Draper headers use conveyors, rather than the augers seen on conventional-style headers, to carry crop coming in off the cutter bar toward the centre of the header for feeding into the combine.

“The FD2 FlexDraper was introduced with the vision of pushing our harvesters to do more — more capacity, more flex and more speed — and get the job done in less time,” Curtis Hillen, combine marketing manager for New Holland Agriculture North America, said in a release Aug. 31.

The partnership, which was first announced in December last year, “combines the unique harvesting portfolios of New Holland and MacDon to offer our customers a cohesive harvesting solution,” he said.

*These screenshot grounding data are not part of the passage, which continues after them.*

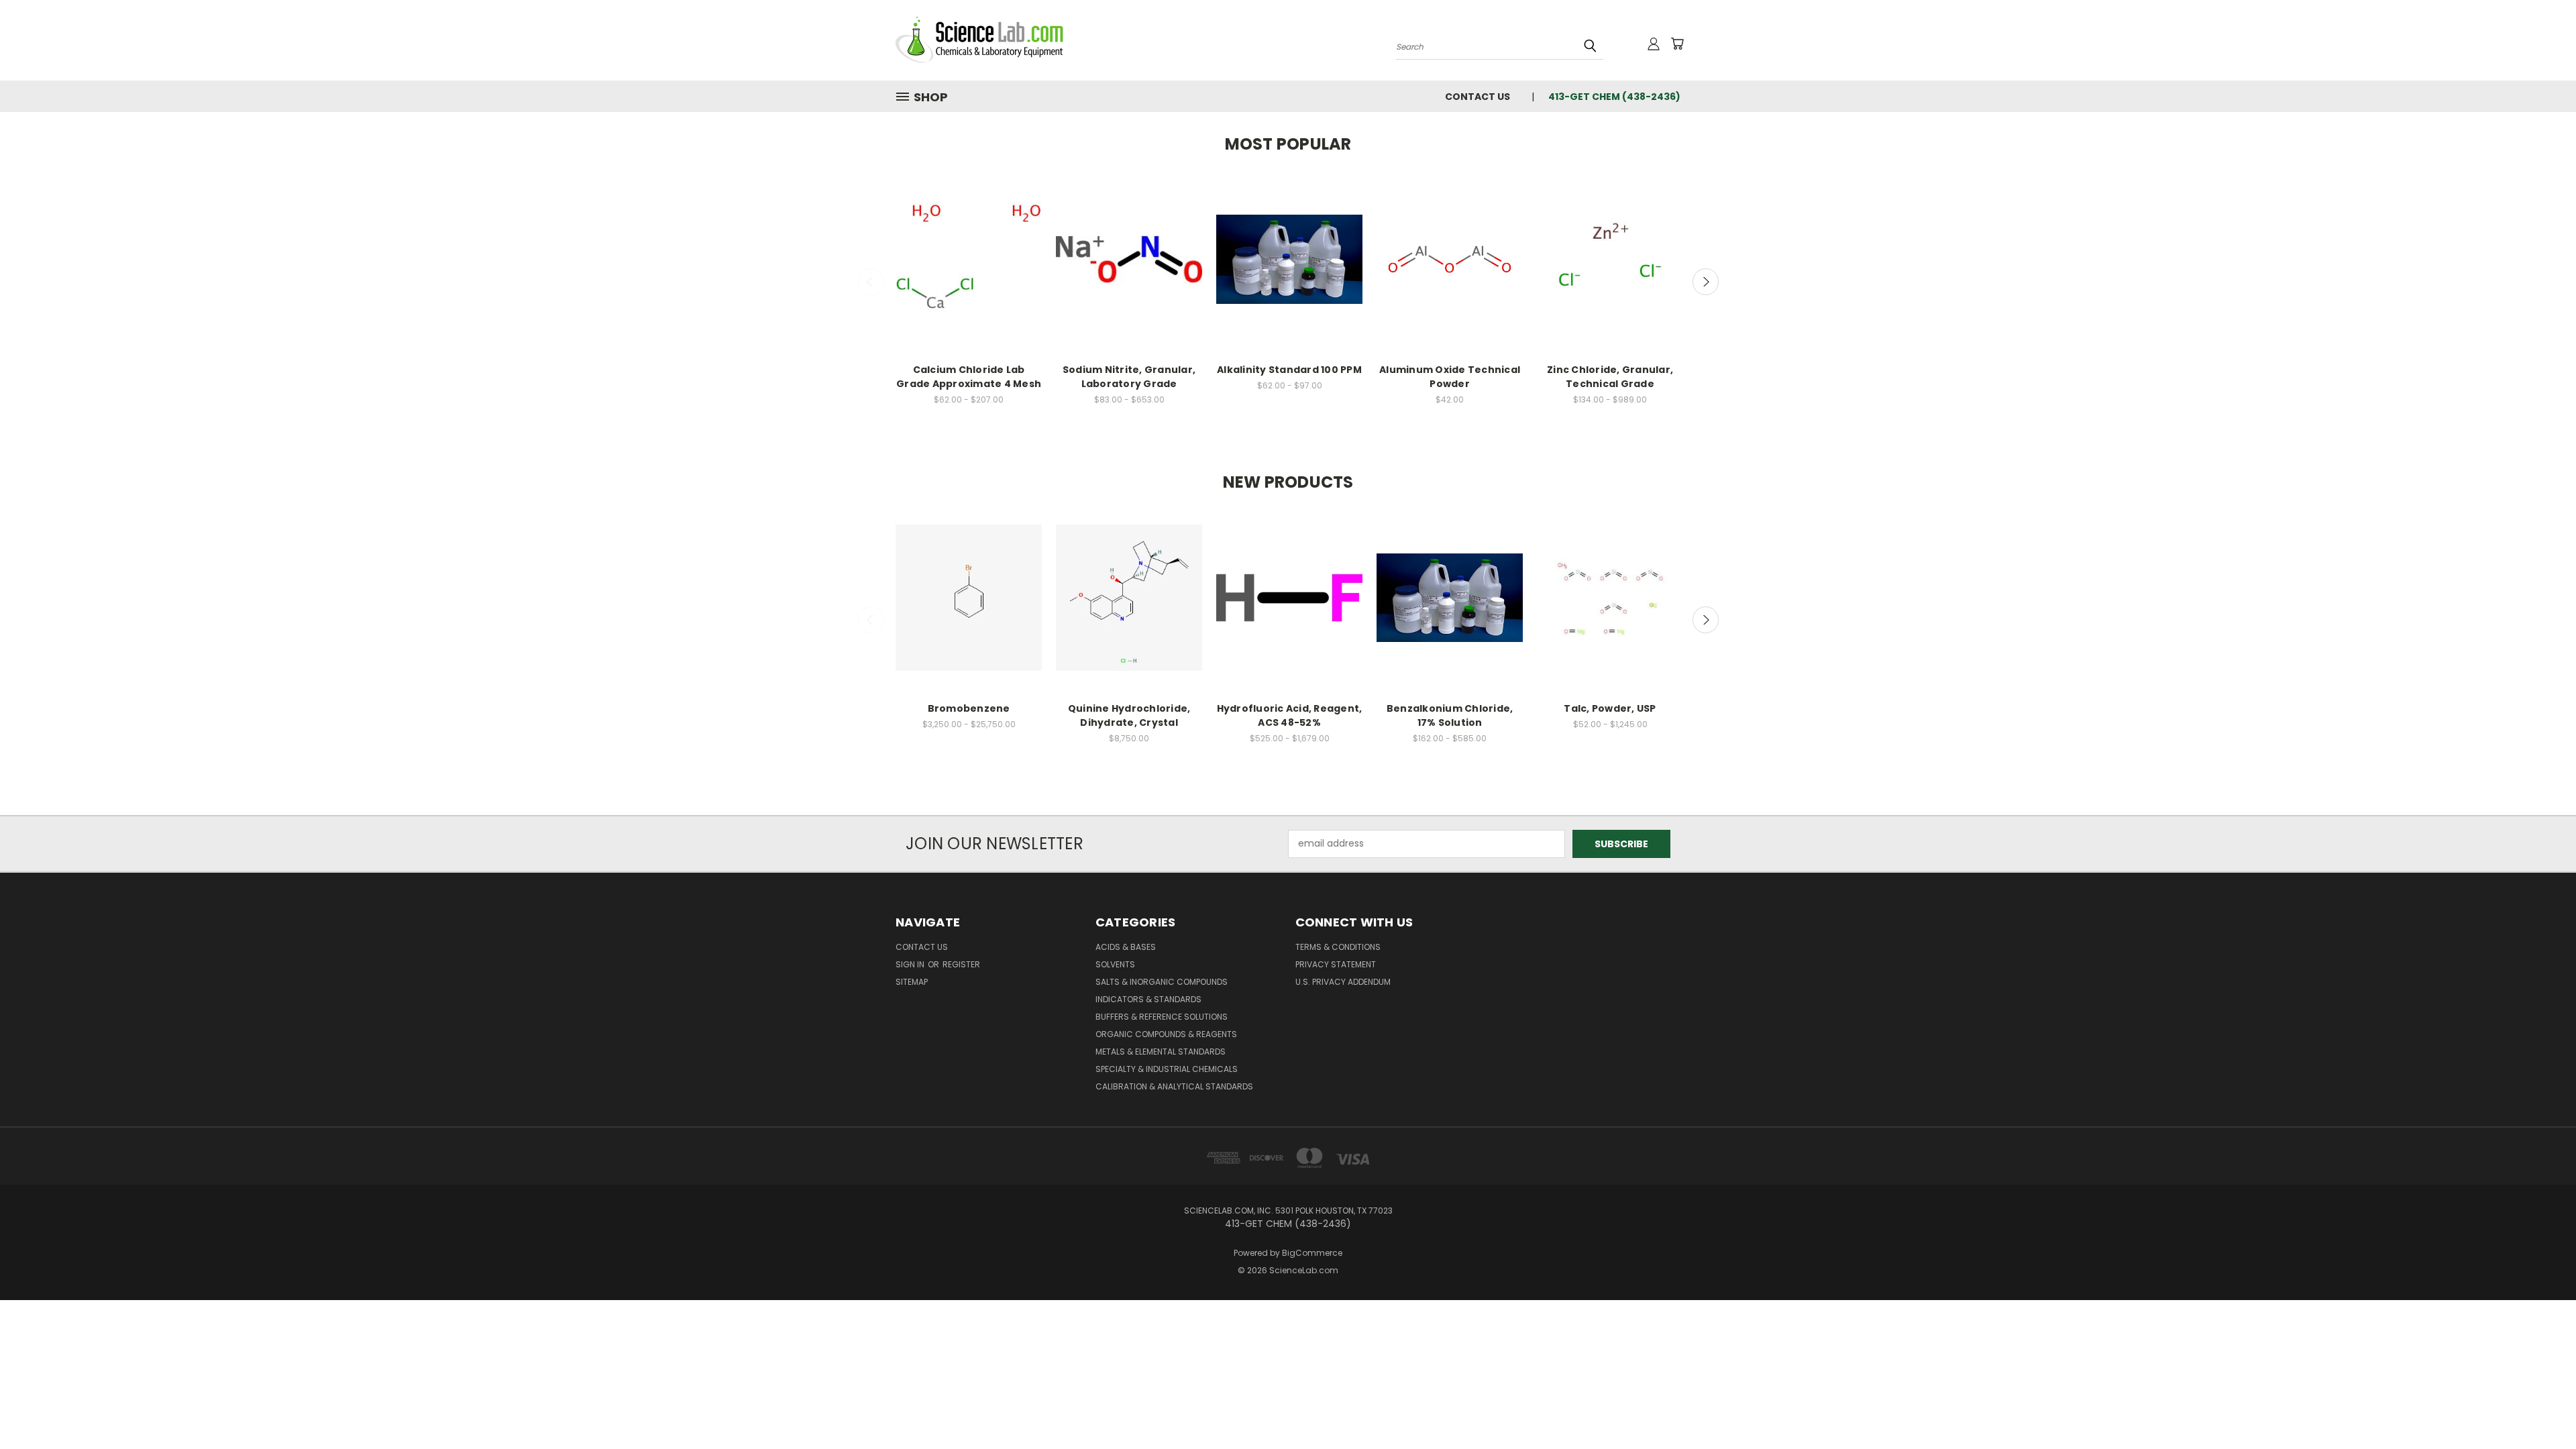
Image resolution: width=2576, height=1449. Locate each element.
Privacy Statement (1335, 964)
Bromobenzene (969, 708)
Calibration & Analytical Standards (1174, 1086)
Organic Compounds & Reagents (1166, 1034)
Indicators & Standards (1148, 999)
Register (961, 964)
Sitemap (912, 981)
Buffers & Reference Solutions (1161, 1016)
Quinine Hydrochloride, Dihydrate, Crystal (1129, 715)
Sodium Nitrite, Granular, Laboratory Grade (1129, 376)
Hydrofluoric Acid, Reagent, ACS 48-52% (1289, 715)
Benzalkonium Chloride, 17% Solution (1450, 715)
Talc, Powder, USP (1610, 708)
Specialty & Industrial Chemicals (1166, 1069)
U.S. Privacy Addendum (1343, 981)
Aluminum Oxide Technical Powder (1449, 376)
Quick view (968, 246)
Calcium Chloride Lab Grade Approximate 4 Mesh (968, 376)
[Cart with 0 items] (1677, 43)
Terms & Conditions (1338, 947)
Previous (870, 281)
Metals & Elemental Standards (1160, 1051)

New Holland said the FD2 can be mounted on any of its CR or CX Series combines and is available in six sizes: 30, 35, 40, 45 and 50 feet wide, plus a 41-foot double reel model designed for controlled-traffic farms. The 50-foot model is new for the FD2, making it MacDon’s “highest capacity FlexDraper yet.”

All FD2 models will have what New Holland called the Clean Sweep Crop Keeper System, “to keep the crop moving in the right direction by using angled reel fingers and tines, reel endshield crop paddles, reel endshield crop deflectors and inner endshield crop deflector fingers.”

The FD2 also uses MacDon’s Active Float System, which New Holland said will allow the integrated mechanical float system to support 97 per cent of the header’s weight. Aluminum components on the FD2 include its reel endshields, reel sectors and backsheets, helping reduce the unit’s overall weight, MacDon said.

The header’s float response takes it over ground fluctuations with up to 70 per cent more flex, New Holland said, and the 17-inch flex on either end of the three-section header “provides a clean, close cut with the versatility to harvest cereals, oilseeds and beans over uneven terrain without ever pushing dirt.”

ContourMax Contour Wheels are also an option, allowing the FD2 to follow the field terrain ensuring a consistent stubble height “whether shaving the earth or harvesting up to 18 inches off the ground.”

The triple reel available on FD2s measuring 40 feet or larger “mirrors the three-section header to provide a close reel-to-cutterbar relation.”

MacDon’s ClearCut high-speed cutting system includes new knife sections, two new guard options and an improved knife drive system, New Holland said, offering 30 per cent more speed than was seen on the FD1.

The ClearCut’s knife sections have “new geometry” that provides a 25 per cent larger cutting surface, while the ClearCut high-speed knife drive provides “the torque and durability to power through the most challenging cutting conditions.”

MacDon’s VertiBlade vertical knife is also an available option, “to reduce seed loss in crops prone to tangling like canola.”

The FD2 features a 50-inch-deep draper to deliver 20 per cent more capacity than previous models in “bushy, high-volume” crops such as canola, peas or mustard, while MacDon’s Active Crop Flow process allows for “head-first” delivery of crops along the side drapers toward the unit’s FeedMax crop feeding system, for “efficient feeding and improved threshing performance.”

“The FD2 FlexDraper was developed to create unmatched durability and reliability for customers, two key elements that are important to any piece of New Holland equipment produced,” Hillen said.

“Those elements are the pillars of all future product collaborations between New Holland and MacDon Industries, and we’re excited to take this first step.”